→ DO THIS: Change every instance of "screenshot" in the items below to "capture", and leave everything else as it is.

→ MATERIAL FOR THE TASK:
○ ○ ○ ○ ○ ○ ○

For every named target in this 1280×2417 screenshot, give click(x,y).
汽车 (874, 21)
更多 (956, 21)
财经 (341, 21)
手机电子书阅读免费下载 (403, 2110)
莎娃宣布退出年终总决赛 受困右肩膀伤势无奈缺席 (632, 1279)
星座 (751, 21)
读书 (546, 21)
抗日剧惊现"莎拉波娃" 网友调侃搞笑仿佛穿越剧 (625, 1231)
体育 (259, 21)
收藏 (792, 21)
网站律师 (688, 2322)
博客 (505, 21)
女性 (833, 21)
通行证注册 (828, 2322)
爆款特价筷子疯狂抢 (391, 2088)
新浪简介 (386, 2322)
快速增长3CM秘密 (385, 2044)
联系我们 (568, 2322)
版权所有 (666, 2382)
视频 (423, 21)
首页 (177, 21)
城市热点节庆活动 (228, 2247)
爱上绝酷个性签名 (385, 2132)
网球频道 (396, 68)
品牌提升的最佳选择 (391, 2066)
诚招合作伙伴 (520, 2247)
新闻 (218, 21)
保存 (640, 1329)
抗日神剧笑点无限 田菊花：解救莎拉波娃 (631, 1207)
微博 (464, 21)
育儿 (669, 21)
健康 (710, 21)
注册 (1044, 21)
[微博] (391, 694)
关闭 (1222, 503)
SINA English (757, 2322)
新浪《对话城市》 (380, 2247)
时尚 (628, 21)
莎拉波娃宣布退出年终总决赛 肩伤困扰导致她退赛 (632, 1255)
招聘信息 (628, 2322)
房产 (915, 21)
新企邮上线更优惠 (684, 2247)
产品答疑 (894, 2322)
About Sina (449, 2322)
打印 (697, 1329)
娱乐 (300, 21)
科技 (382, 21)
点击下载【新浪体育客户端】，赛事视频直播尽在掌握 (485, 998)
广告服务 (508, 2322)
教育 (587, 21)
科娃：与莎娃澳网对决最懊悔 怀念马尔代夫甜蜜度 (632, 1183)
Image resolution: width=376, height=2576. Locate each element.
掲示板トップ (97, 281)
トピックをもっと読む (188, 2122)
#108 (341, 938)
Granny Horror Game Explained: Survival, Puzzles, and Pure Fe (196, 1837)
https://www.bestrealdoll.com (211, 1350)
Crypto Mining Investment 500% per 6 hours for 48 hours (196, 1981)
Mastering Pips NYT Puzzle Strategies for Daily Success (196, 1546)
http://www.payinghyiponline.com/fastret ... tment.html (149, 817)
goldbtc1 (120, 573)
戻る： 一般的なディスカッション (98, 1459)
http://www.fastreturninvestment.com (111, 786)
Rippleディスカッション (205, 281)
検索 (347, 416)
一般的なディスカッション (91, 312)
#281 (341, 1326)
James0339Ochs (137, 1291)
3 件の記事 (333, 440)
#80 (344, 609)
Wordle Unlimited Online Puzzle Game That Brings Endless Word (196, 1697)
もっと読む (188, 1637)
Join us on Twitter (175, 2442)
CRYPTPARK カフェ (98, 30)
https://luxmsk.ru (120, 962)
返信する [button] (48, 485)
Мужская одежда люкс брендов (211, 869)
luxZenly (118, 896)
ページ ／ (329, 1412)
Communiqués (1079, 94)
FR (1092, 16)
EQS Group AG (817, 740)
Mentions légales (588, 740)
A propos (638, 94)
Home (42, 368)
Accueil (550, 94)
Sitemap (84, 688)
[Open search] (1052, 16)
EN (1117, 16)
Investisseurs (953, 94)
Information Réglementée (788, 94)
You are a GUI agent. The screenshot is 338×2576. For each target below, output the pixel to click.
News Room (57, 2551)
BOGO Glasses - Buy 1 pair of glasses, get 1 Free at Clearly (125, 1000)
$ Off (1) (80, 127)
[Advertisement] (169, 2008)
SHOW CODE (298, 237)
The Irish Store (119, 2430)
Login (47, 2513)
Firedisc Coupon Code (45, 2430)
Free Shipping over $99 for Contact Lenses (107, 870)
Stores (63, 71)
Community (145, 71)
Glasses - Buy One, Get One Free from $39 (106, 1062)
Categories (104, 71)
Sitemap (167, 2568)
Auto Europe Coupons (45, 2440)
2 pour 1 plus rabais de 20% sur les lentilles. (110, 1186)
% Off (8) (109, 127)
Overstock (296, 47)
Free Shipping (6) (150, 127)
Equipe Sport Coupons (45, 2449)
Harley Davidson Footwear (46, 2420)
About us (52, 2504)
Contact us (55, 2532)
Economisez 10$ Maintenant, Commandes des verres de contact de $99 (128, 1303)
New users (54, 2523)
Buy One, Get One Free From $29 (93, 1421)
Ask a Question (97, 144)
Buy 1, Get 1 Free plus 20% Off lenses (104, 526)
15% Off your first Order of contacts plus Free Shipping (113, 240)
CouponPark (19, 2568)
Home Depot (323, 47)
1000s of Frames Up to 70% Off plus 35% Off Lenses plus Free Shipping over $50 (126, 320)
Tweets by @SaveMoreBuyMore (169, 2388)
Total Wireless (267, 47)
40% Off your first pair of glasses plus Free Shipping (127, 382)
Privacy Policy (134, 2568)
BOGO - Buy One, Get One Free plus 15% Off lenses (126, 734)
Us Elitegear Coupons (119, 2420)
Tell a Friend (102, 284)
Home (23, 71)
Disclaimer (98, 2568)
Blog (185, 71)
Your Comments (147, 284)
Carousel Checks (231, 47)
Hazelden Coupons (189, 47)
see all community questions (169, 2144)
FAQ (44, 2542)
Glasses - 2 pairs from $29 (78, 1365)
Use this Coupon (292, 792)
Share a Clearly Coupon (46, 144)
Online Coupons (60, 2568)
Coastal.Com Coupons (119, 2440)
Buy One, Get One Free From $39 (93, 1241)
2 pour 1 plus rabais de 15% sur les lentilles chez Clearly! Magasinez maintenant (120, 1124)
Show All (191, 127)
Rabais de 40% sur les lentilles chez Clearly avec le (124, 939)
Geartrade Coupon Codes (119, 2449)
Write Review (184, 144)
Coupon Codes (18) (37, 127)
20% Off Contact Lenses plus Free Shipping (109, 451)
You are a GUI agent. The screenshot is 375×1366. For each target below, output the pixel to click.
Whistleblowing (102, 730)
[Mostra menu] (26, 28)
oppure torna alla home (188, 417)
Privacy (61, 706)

○ ○ ○ ○ ○ ○ ○

→ SOLUTION FOR THIS PROBLEM:
For every named target in this 1280×2417 capture, give click(x,y).
汽车 (874, 21)
更多 (956, 21)
财经 (341, 21)
手机电子书阅读免费下载 (403, 2110)
莎娃宣布退出年终总决赛 受困右肩膀伤势无奈缺席 (632, 1279)
星座 (751, 21)
读书 (546, 21)
抗日剧惊现"莎拉波娃" 网友调侃搞笑仿佛穿越剧 (625, 1231)
体育 (259, 21)
收藏 (792, 21)
网站律师 (688, 2322)
博客 (505, 21)
女性 (833, 21)
通行证注册 (828, 2322)
爆款特价筷子疯狂抢 (391, 2088)
新浪简介 (386, 2322)
快速增长3CM秘密 (385, 2044)
联系我们 (568, 2322)
版权所有 (666, 2382)
视频 (423, 21)
首页 (177, 21)
城市热点节庆活动 (228, 2247)
爱上绝酷个性签名 (385, 2132)
网球频道 (396, 68)
品牌提升的最佳选择 (391, 2066)
诚招合作伙伴 (520, 2247)
新闻 (218, 21)
保存 (640, 1329)
抗日神剧笑点无限 田菊花：解救莎拉波娃 (631, 1207)
微博 (464, 21)
育儿 (669, 21)
健康 (710, 21)
注册 (1044, 21)
[微博] (391, 694)
关闭 (1222, 503)
SINA English (757, 2322)
新浪《对话城市》 (380, 2247)
时尚 (628, 21)
莎拉波娃宣布退出年终总决赛 肩伤困扰导致她退赛 (632, 1255)
招聘信息 (628, 2322)
房产 (915, 21)
新企邮上线更优惠 (684, 2247)
产品答疑 (894, 2322)
About Sina (449, 2322)
打印 (697, 1329)
娱乐 (300, 21)
科技 (382, 21)
点击下载【新浪体育客户端】，赛事视频直播尽在掌握 (485, 998)
广告服务 (508, 2322)
教育 (587, 21)
科娃：与莎娃澳网对决最懊悔 怀念马尔代夫甜蜜度 (632, 1183)
Image resolution: width=376, height=2576. Locate each element.
掲示板トップ (97, 281)
トピックをもっと読む (188, 2122)
#108 (341, 938)
Granny Horror Game Explained: Survival, Puzzles, and Pure Fe (196, 1837)
https://www.bestrealdoll.com (211, 1350)
Crypto Mining Investment 500% per 6 hours for 48 hours (196, 1981)
Mastering Pips NYT Puzzle Strategies for Daily Success (196, 1546)
http://www.payinghyiponline.com/fastret ... tment.html (149, 817)
goldbtc1 (120, 573)
戻る： 一般的なディスカッション (98, 1459)
http://www.fastreturninvestment.com (111, 786)
Rippleディスカッション (205, 281)
検索 (347, 416)
一般的なディスカッション (91, 312)
#281 (341, 1326)
James0339Ochs (137, 1291)
3 件の記事 (333, 440)
#80 (344, 609)
Wordle Unlimited Online Puzzle Game That Brings Endless Word (196, 1697)
もっと読む (188, 1637)
Join us on Twitter (175, 2442)
CRYPTPARK カフェ (98, 30)
https://luxmsk.ru (120, 962)
返信する [button] (48, 485)
Мужская одежда люкс брендов (211, 869)
luxZenly (118, 896)
ページ ／ (329, 1412)
Communiqués (1079, 94)
FR (1092, 16)
EQS Group AG (817, 740)
Mentions légales (588, 740)
A propos (638, 94)
Home (42, 368)
Accueil (550, 94)
Sitemap (84, 688)
[Open search] (1052, 16)
EN (1117, 16)
Investisseurs (953, 94)
Information Réglementée (788, 94)
You are a GUI agent. The capture is 338×2576. For each target below, output the pixel to click.
News Room (57, 2551)
BOGO Glasses - Buy 1 pair of glasses, get 1 Free at Clearly (125, 1000)
$ Off (1) (80, 127)
[Advertisement] (169, 2008)
SHOW CODE (298, 237)
The Irish Store (119, 2430)
Login (47, 2513)
Firedisc Coupon Code (45, 2430)
Free Shipping over $99 for Contact Lenses (107, 870)
Stores (63, 71)
Community (145, 71)
Glasses - Buy One, Get One Free from $39 (106, 1062)
Categories (104, 71)
Sitemap (167, 2568)
Auto Europe Coupons (45, 2440)
2 pour 1 plus rabais de 20% sur les lentilles. (110, 1186)
% Off (8) (109, 127)
Overstock (296, 47)
Free Shipping (6) (150, 127)
Equipe Sport Coupons (45, 2449)
Harley Davidson Footwear (46, 2420)
About us (52, 2504)
Contact us (55, 2532)
Economisez 10$ Maintenant, Commandes des verres de contact de $99 (128, 1303)
New users (54, 2523)
Buy One, Get One Free From $29 (93, 1421)
Ask a Question (97, 144)
Buy 1, Get 1 Free plus 20% Off lenses (104, 526)
15% Off your first Order of contacts plus Free Shipping (113, 240)
CouponPark (19, 2568)
Home Depot (323, 47)
1000s of Frames Up to 70% Off plus 35% Off Lenses plus Free Shipping over $50 (126, 320)
Tweets by @SaveMoreBuyMore (169, 2388)
Total Wireless (267, 47)
40% Off your first pair of glasses plus Free Shipping (127, 382)
Privacy Policy (134, 2568)
BOGO - Buy One, Get One Free plus 15% Off lenses (126, 734)
Us Elitegear Coupons (119, 2420)
Tell a Friend (102, 284)
Home (23, 71)
Disclaimer (98, 2568)
Blog (185, 71)
Your Comments (147, 284)
Carousel Checks (231, 47)
Hazelden Coupons (189, 47)
see all community questions (169, 2144)
FAQ (44, 2542)
Glasses - 2 pairs from $29 (78, 1365)
Use this Coupon (292, 792)
Share a Clearly Coupon (46, 144)
Online Coupons (60, 2568)
Coastal.Com Coupons (119, 2440)
Buy One, Get One Free From $39 (93, 1241)
2 pour 1 plus rabais de 15% sur les lentilles chez Clearly! Magasinez maintenant (120, 1124)
Show All (191, 127)
Rabais de 40% sur les lentilles chez Clearly avec le (124, 939)
Geartrade Coupon Codes (119, 2449)
Write Review (184, 144)
Coupon Codes (18) (37, 127)
20% Off Contact Lenses plus Free Shipping (109, 451)
You are a GUI agent. The capture is 375×1366. For each target below, output the pixel to click.
Whistleblowing (102, 730)
[Mostra menu] (26, 28)
oppure torna alla home (188, 417)
Privacy (61, 706)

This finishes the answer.